Which lines of the data below include the string "living"? Return each of them.
+---+
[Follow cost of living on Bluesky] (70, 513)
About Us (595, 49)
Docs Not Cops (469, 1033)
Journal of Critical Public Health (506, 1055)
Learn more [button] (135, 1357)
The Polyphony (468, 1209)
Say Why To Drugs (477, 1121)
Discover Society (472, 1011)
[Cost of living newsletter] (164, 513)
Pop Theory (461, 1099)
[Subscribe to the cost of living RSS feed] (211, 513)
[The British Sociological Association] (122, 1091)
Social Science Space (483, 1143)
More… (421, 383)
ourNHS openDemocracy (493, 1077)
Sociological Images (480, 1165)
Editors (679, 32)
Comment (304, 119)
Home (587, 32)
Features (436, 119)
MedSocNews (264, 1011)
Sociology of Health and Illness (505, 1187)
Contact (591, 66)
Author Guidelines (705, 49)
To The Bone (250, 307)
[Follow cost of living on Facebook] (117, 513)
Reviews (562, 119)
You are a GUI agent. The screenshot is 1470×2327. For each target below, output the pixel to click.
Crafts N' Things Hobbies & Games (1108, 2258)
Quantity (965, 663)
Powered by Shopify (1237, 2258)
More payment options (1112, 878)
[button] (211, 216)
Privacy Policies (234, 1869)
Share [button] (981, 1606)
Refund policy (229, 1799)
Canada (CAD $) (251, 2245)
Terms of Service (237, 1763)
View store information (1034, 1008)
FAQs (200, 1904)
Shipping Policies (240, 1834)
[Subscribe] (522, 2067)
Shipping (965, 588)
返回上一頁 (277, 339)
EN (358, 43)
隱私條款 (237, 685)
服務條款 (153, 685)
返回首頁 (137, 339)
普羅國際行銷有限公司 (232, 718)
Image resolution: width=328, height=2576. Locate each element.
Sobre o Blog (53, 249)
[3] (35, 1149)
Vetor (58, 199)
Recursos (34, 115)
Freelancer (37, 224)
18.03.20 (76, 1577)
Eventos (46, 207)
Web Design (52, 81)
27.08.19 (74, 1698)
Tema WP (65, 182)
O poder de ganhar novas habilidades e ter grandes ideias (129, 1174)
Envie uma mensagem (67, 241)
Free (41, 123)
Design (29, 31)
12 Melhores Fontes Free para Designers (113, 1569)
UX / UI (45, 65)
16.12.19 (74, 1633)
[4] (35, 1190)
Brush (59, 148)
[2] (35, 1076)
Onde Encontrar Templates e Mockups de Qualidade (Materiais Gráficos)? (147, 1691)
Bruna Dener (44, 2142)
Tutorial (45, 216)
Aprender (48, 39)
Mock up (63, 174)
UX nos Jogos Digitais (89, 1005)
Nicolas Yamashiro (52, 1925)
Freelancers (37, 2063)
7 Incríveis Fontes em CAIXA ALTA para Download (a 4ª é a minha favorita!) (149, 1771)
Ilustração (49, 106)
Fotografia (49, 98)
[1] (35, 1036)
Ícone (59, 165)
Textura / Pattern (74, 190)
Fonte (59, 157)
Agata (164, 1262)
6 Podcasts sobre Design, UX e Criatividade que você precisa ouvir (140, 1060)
+---+
**Answer box:**
[Follow cost of living on Bluesky] (70, 513)
[Cost of living newsletter] (164, 513)
[Subscribe to the cost of living RSS feed] (211, 513)
[Follow cost of living on Facebook] (117, 513)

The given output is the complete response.